By Emelie Rutherford

A leading defense industry group is working to fine-tune its recommendations for how the Pentagon should go about buying things more efficiently.

The Aerospace Industries Association (AIA) submitted a 12-page document to the Department of Defense (DoD) listing 97 preliminary recommendations for how to save money when purchasing goods and services.

That set of recommendations, which will be shortened before an Aug. 17 due date, are divided into four main categories: improving requirements definition and ensuring requirements and program stability; streamlining export controls; promoting efficient use of government and contractor resources; and eliminating unnecessary government-unique requirements.

Richard Sylvester, AIA’s vice president for acquisition policy, told Defense Daily his trade group is working to whittle the list it gave the Pentagon from 97 specific recommendations to a much smaller number of actionable items.

“It’s not going to be a new set of things but a culling of that list,” he said.

He will be focusing on recommendations that the Pentagon has the power to act upon.
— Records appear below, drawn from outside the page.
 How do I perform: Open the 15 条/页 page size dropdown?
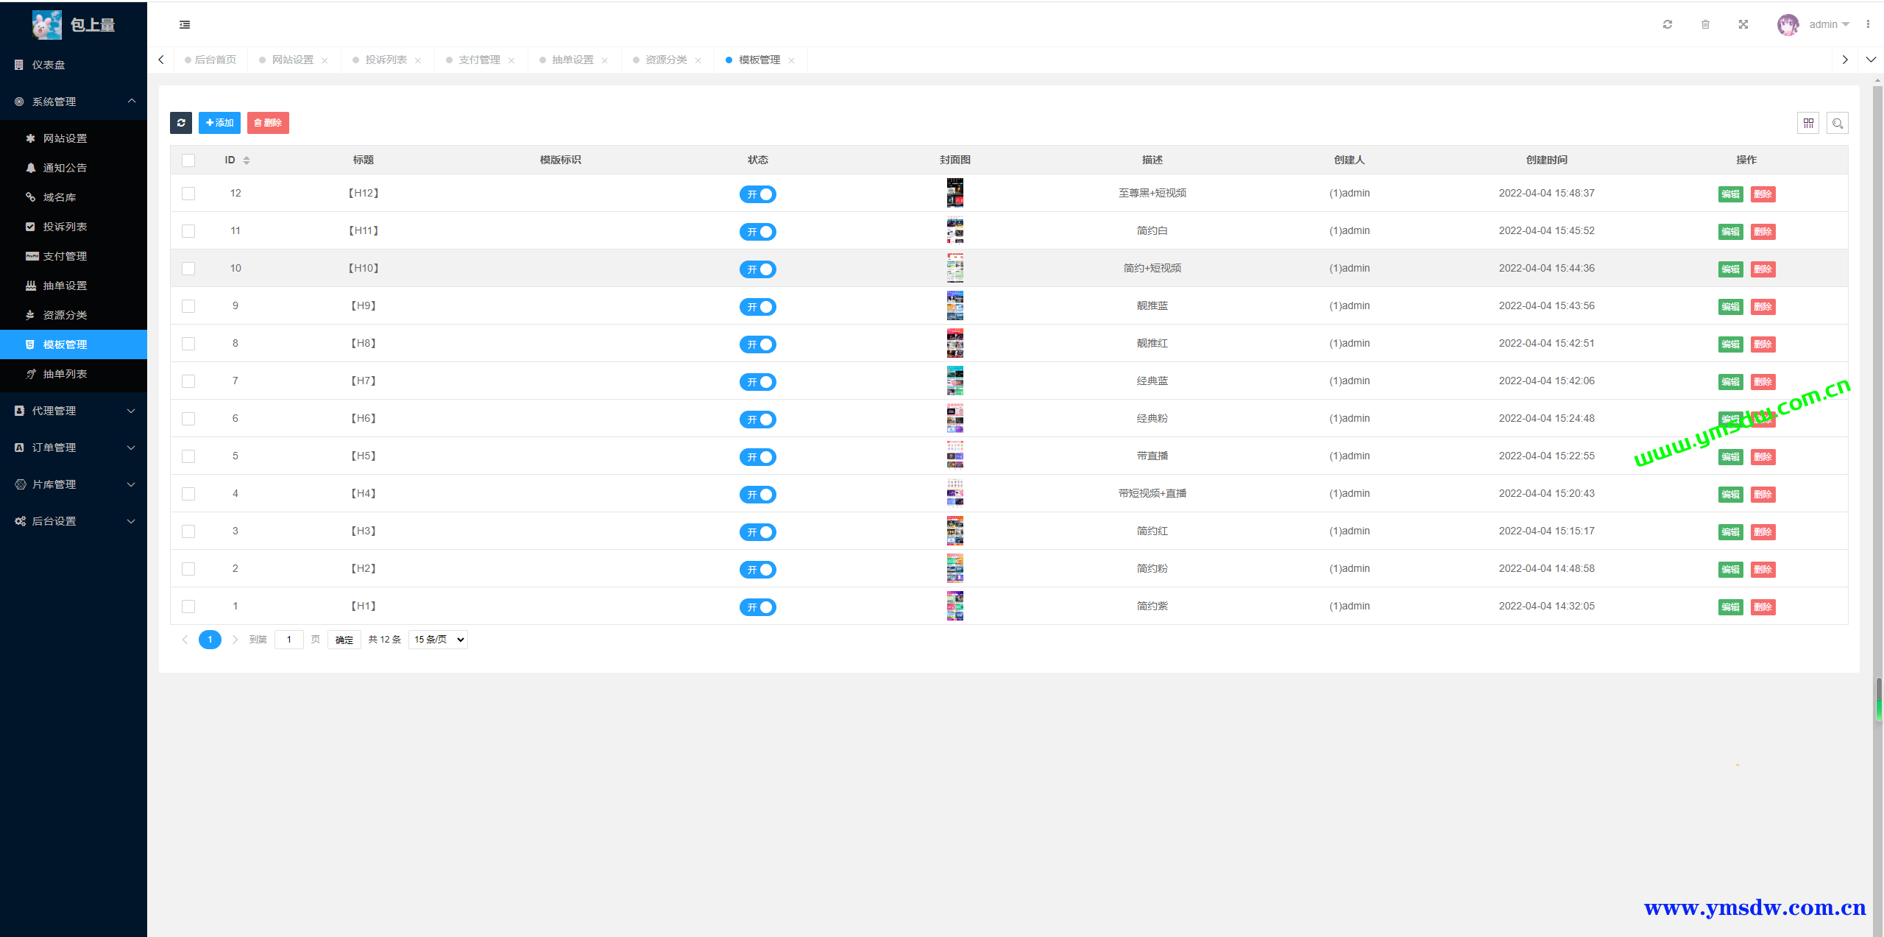click(438, 640)
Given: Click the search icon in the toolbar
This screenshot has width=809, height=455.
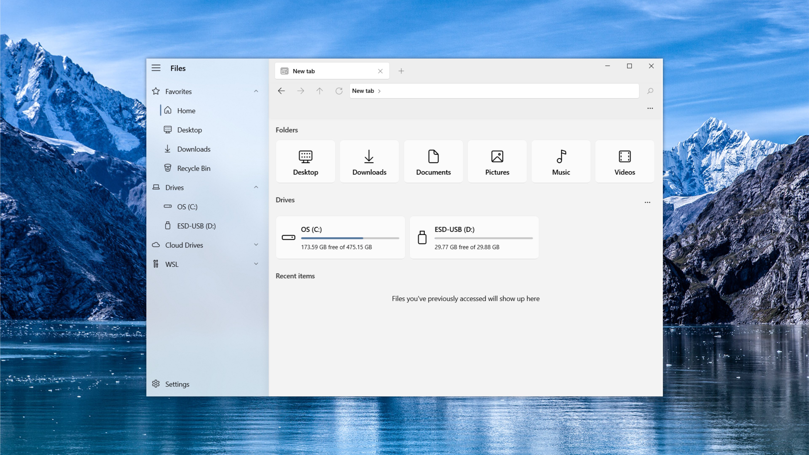Looking at the screenshot, I should coord(650,91).
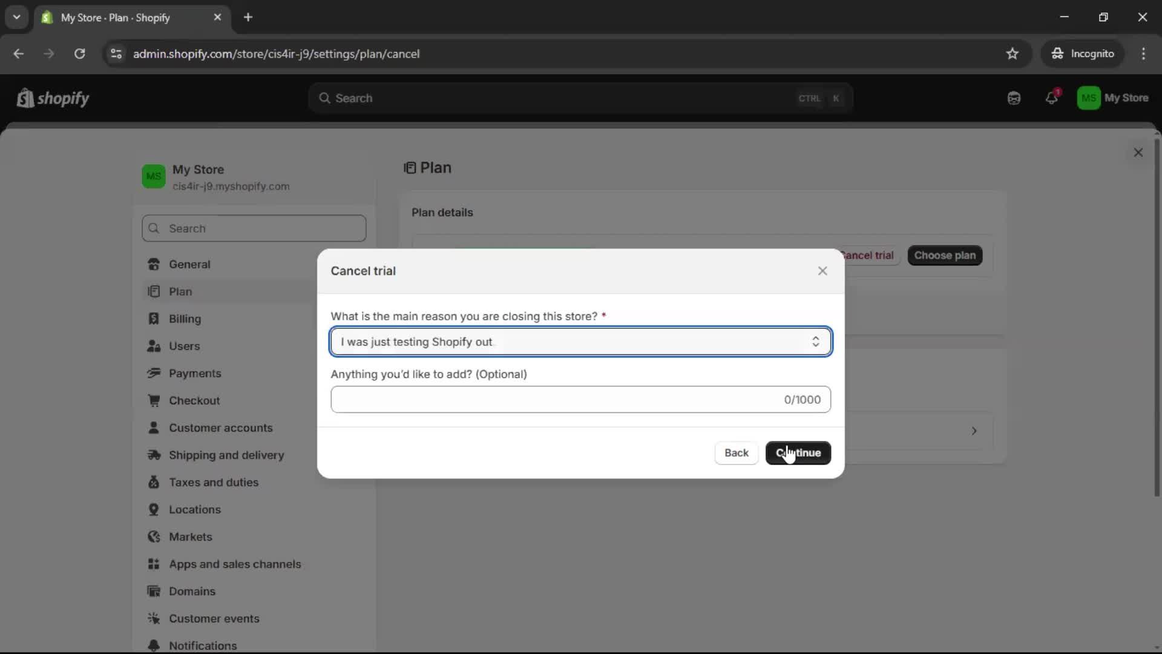1162x654 pixels.
Task: Click the 0/1000 character counter field
Action: click(x=802, y=399)
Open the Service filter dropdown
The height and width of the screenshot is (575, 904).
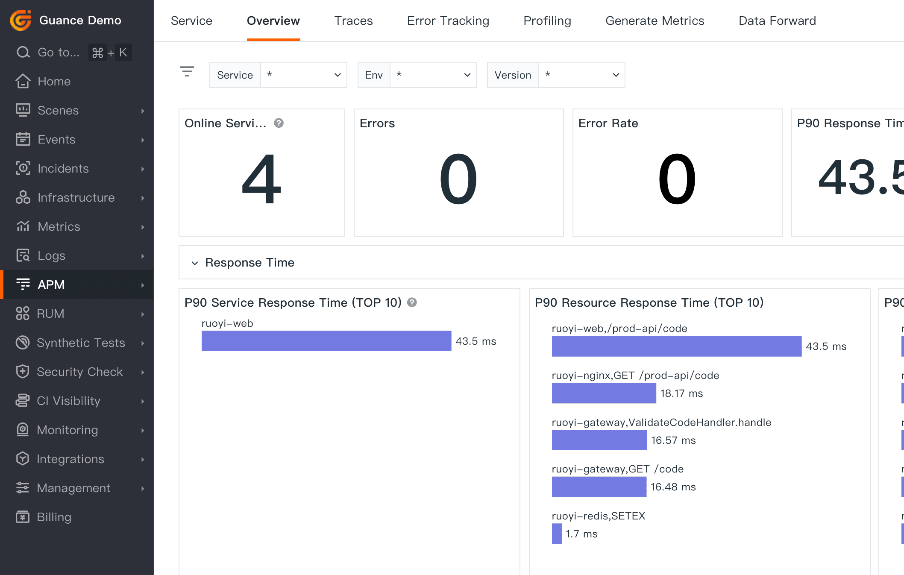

The Pentagon collected initial ideas from the defense industry for its new so-called efficiency initiative in late July, just as Defense Secretary Robert Gates met July 29 with executives from the biggest defense shops.

The Pentagon plans to issue final implementing guidance of the initiative, and has set Aug. 17 as the date for final recommendations from industry.

This Pentagon efficiencies initiative, which is distinct from acquisition-reform efforts, is intended to yield $100 billion in savings over five years (Defense Daily, June 7). By identifying such savings, Pentagon leaders hope to maintain 2 percent to 3 annual real growth for warfighting capabilities within a constrained budget.

Sylvester noted that AIA’s preliminary recommendations contain both longer-range goals, such as improving the stability of weapon-systems’ requirements, and shorter-term items, including tailoring the Pentagon’s requests for information from industry.

The industry executives generally talked to Gates about the longer-range concerns on at the July 29 meeting, he said. Some of AIA’s preliminary recommendations would require legislation from Congress, so the association is focusing on items the Pentagon can act upon by itself when crafting the final list, he said.

In the area of improving requirements processes, AIA’s preliminary recommendations include: appropriately defining requirements at the outset of a contract, based on cost- schedule-performance trades; adequately funding undefinitized contracts or annual contract increments; and establishing performance metrics for translating defined requirements into effective contracts.

The AIA also highlights the unintended impacts of policy decisions that force added costs on contractors.

“We recommend that DoD champion a requirement that future regulations be accompanied by a cost-benefit statement so decision makers will know the cost impact of the new requirement and able to make an informed judgment about the costs and benefits of implementation,” the association says in its preliminary recommendations.

Sylvester dubbed as “aggressive” the Pentagon’s schedule for collecting input from the government and industry on the efficiencies initiative. The Pentagon is expected to roll out specific actions in mid-September.

Five Pentagon teams–focused on affordability, contract terms, productivity growth, productivity measurement, and services acquisition–will review the recommendations from industry and government.

Pentagon acquisition czar Ashton Cater is chairing the senior integration group and will hold public meetings with industry.

“There are there are real, systemic inefficiencies in the DoD acquisition system that add time and cost to programs,” AIA said in a statement. “We believe that this important undertaking must address those systemic cost-drivers and recommend specific changes in policies and regulations to eliminate unnecessary, duplicative and non- or low-value-added activities.”